Ve kapı açıldı. İnanılmaz bir şekilde dizayn edilmişti. Hayal edemeyeceğim kadar mükemmeldi. Mavi ve beyaz odaya hakimdi. Büyük bir çalışma masası, koskocaman bir yatak, geniş pencereler, mavi ve tonlarındaki ufak koltuklar ve koskocaman çimen yeşili bir kitaplık.  Odada göz gezdirdiğimde iki beyaz kapının daha olduğunu fark ettim.

''Evet. Burası odan. Şu sağdaki kapı giyinme odanı açıyor. Soldaki ise banyo tuvalet. Her şey kendine özel.'' aslında biraz gergindim.Çünkü ben bunlara alışkın değildim. Ben sadece dizilerde izlerdim böyle yerleri.

''Bu biraz fazla değil mi?''

''Alışkın değilsin biliyorum. Ama yakınsa alışırsın. Hadi bavulunu bırak da aşağıya in. Şükrü amcan sizi yeni okuluna götürecek. Bundan sonra orada okuyacaksın.''

Yeni okul...

Bundan sonra eğitimimi devam ettireceğim yer...

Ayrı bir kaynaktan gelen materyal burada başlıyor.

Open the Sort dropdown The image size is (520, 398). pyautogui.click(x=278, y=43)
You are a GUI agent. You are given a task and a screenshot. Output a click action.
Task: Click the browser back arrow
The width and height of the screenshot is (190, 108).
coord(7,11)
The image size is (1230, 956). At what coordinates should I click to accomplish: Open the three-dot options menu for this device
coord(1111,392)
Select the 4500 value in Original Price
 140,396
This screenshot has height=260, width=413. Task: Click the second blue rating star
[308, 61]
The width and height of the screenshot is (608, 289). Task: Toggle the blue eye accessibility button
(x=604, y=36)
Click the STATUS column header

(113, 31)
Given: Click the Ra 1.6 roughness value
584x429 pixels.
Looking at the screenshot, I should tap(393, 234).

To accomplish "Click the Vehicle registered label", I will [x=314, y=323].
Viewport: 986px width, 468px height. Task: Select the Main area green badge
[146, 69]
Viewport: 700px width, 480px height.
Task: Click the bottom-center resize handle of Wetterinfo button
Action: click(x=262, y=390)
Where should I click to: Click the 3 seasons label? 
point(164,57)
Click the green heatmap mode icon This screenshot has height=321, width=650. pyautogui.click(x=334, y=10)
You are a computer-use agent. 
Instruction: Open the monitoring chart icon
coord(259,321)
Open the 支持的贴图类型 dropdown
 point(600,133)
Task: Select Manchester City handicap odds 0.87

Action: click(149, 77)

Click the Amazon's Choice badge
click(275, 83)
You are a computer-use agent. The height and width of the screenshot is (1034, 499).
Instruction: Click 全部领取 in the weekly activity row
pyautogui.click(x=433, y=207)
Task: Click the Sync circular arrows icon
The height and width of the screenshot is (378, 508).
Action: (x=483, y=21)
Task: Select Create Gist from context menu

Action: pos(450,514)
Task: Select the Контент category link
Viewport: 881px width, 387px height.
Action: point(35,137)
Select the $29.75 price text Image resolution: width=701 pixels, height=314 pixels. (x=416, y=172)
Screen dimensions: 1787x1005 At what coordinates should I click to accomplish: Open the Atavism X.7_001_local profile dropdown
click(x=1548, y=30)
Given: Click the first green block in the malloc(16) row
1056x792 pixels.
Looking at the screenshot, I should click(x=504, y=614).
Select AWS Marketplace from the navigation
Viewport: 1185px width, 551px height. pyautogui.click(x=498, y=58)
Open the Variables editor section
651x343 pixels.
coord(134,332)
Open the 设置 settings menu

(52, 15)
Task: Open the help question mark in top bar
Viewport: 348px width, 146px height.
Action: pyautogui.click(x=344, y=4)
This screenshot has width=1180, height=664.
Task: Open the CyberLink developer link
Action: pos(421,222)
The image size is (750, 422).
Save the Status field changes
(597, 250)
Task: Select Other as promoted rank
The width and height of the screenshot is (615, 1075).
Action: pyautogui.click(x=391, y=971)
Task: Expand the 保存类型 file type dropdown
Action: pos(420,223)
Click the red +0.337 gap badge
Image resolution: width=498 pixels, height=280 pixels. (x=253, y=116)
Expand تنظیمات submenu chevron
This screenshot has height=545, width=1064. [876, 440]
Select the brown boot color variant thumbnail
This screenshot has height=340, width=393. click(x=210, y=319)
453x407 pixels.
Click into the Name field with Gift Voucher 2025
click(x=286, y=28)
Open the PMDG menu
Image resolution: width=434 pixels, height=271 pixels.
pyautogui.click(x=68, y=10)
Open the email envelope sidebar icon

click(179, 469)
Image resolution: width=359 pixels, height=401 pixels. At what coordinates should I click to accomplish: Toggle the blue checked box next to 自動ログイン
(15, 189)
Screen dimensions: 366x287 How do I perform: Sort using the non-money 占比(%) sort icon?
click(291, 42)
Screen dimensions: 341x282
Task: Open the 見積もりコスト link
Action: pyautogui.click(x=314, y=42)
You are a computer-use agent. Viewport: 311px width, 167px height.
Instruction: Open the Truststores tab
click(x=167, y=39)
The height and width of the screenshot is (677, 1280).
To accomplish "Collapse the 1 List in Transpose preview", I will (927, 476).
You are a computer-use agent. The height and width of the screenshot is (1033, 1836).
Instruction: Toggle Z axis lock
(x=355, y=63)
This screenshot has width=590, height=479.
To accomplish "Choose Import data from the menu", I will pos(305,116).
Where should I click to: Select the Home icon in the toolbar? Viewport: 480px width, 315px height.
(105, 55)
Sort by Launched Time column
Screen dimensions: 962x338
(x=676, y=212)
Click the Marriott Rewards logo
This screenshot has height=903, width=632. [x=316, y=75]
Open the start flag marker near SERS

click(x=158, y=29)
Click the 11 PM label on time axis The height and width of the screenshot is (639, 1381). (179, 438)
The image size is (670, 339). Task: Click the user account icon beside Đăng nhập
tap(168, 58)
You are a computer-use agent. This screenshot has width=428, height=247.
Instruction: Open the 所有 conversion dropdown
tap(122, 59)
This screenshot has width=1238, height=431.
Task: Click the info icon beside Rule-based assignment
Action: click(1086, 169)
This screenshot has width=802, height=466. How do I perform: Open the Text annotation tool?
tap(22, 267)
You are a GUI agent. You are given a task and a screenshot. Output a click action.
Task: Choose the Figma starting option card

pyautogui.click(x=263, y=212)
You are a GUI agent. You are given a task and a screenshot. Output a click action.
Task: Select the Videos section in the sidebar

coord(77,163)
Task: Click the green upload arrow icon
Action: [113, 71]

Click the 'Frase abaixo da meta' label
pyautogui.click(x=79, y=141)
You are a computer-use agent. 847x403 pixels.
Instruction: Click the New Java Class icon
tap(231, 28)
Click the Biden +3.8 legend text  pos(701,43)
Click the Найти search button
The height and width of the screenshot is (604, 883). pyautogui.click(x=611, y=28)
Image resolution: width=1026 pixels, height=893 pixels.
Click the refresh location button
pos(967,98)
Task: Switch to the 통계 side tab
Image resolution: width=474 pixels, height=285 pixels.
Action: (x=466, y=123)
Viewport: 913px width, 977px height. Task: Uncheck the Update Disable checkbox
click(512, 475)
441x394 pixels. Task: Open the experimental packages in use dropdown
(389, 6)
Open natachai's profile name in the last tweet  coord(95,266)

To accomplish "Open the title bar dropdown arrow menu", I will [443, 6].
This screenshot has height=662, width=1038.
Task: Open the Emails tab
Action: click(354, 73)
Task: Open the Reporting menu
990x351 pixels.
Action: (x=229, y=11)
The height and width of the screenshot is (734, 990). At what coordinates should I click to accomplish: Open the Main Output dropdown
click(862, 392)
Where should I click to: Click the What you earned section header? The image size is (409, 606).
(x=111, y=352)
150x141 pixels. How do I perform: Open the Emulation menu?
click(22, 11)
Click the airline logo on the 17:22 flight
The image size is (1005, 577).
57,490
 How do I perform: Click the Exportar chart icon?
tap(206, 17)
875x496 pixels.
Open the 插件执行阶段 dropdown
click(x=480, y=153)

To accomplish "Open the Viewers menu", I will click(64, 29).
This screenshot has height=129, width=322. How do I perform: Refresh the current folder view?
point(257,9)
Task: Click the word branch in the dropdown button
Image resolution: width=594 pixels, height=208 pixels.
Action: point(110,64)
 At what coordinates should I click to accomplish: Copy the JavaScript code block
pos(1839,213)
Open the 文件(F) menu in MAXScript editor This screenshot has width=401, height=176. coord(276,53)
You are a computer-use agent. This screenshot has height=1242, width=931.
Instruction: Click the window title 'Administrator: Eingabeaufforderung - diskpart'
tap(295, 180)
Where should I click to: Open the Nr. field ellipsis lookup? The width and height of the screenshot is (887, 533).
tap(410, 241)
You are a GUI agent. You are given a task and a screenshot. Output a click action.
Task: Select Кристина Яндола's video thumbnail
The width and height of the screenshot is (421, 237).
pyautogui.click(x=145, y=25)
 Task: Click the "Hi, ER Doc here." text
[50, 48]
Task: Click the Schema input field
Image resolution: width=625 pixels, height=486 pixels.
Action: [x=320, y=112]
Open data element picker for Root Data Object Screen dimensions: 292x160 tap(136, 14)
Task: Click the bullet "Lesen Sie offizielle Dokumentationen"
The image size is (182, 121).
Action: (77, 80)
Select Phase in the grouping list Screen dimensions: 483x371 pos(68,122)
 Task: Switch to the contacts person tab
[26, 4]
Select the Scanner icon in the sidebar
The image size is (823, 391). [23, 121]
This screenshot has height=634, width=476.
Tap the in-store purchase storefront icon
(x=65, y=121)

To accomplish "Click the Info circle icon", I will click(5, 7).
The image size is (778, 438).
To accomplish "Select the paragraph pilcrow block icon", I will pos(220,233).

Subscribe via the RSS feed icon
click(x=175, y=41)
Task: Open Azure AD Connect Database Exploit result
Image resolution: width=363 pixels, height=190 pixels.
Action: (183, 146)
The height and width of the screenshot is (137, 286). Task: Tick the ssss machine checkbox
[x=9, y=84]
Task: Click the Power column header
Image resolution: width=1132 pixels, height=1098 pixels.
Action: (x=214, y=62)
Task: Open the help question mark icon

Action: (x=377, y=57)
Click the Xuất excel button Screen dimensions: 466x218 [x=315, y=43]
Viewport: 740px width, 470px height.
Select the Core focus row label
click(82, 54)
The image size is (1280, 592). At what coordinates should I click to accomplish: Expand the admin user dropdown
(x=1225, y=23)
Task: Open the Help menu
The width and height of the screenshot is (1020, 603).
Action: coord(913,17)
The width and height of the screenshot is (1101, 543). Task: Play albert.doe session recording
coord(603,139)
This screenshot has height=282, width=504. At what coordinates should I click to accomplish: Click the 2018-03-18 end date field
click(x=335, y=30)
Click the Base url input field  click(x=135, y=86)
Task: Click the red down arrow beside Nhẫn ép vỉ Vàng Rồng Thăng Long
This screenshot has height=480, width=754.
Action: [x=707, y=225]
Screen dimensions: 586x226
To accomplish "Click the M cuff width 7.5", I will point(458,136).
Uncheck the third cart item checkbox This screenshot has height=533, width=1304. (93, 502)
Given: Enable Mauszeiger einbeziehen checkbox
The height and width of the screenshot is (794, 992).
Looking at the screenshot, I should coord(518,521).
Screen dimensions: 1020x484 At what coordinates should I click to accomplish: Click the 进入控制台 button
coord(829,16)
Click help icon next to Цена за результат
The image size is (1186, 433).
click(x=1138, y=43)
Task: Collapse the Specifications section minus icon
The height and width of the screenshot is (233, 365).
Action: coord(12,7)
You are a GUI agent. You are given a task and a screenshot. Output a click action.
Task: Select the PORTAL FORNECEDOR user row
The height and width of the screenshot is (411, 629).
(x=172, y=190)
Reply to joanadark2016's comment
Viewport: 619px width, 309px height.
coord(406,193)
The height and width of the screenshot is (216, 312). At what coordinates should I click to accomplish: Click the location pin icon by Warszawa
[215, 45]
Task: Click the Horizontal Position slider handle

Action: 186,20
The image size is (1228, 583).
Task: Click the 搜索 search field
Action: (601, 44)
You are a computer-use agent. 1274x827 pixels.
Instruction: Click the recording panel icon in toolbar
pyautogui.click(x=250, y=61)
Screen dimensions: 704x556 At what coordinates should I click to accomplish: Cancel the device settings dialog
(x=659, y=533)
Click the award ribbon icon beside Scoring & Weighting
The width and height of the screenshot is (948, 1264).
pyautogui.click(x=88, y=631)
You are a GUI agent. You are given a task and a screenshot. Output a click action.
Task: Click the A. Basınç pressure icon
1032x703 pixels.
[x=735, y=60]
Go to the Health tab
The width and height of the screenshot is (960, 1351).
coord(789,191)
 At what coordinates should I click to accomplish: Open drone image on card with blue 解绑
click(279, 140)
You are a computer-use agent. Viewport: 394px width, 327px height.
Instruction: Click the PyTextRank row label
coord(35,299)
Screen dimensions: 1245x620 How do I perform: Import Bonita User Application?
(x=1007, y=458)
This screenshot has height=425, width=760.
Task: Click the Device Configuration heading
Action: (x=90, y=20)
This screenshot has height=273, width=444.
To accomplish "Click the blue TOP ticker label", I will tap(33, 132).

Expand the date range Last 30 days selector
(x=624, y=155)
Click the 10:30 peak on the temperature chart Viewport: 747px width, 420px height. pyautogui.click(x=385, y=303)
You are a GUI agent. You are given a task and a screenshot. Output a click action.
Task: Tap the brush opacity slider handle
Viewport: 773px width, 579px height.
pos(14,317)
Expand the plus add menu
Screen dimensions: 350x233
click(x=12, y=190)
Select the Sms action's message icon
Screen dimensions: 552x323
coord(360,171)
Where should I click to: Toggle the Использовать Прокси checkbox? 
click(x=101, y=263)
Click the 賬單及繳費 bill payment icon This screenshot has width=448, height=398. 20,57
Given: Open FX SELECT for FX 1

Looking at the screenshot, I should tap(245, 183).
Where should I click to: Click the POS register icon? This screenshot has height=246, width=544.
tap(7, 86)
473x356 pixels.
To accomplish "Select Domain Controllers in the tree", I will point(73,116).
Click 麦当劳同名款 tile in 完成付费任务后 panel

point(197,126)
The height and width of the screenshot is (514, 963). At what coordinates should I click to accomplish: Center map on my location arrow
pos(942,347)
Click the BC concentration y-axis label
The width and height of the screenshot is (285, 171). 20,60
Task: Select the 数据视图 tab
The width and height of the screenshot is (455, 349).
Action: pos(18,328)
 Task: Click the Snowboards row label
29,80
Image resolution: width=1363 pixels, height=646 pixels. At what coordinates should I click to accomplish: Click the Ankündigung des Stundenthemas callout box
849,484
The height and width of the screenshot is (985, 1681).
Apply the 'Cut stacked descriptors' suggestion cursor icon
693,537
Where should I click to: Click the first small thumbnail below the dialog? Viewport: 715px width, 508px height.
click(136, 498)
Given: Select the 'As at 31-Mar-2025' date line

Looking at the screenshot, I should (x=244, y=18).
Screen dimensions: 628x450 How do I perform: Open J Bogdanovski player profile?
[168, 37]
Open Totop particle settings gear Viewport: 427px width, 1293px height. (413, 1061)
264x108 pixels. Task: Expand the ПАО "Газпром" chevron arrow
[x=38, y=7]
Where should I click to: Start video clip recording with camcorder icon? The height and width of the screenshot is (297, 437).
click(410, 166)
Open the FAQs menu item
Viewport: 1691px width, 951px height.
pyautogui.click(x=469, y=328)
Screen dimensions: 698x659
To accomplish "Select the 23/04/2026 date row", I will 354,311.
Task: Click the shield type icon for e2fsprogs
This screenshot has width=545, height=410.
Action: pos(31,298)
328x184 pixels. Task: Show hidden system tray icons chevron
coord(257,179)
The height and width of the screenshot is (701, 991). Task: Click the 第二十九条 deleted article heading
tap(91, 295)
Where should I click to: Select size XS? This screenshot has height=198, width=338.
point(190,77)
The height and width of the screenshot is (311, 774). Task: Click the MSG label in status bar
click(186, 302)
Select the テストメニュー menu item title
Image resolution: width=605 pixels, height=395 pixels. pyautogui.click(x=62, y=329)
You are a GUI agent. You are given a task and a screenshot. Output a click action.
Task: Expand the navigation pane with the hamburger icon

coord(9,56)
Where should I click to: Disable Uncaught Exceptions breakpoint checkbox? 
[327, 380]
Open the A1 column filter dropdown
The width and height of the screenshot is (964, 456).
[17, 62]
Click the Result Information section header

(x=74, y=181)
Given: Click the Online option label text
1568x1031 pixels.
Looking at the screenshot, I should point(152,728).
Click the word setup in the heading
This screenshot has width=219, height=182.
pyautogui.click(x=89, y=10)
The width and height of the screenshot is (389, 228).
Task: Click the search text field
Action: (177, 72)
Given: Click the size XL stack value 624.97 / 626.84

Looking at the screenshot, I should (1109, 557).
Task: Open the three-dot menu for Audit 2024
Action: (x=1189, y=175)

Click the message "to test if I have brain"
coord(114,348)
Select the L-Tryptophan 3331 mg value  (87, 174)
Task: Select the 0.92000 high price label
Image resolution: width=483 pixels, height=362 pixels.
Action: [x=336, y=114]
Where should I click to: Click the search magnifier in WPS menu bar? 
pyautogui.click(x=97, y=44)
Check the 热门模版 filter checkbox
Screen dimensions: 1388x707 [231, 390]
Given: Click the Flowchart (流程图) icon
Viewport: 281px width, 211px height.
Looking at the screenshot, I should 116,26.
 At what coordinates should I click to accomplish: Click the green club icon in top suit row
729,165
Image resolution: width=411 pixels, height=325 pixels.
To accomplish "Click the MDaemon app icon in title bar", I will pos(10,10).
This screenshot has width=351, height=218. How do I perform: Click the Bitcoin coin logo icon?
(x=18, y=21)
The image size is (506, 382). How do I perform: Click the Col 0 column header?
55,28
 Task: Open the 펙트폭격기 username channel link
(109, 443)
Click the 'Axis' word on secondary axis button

Eski okulum geldi bir an gözümün önüne. Ali ile tartışmalarımız, Buse denen o şıllığın bana laf sokma çalışmaları,Merve'nin bana sevecen bir şekilde bakması. O kadar pisliğin içinde olsa da okul benim okulumdu. Sercan'ın beni Aras caddesinden kurtarması,Asya'nın kahkahası ve saatimi alan o kız... Bütün pisliklerin göstergesiydi işte. Doğup büyüdüğüm, ait olduğum yerdi orası. Ama artık buradayım. Burada olmak zorundayım birazda. Annem için, babam için. Ailesine rahat bir yaşam sunmak her gencin düşüncesi belkide. Ama ben bunu gerçekleştirebilirim. Burada olmaktan mutsuz olsam da bunu onlara yansıtmayacak ve onların mutlu olmasını sağlayabililecektim.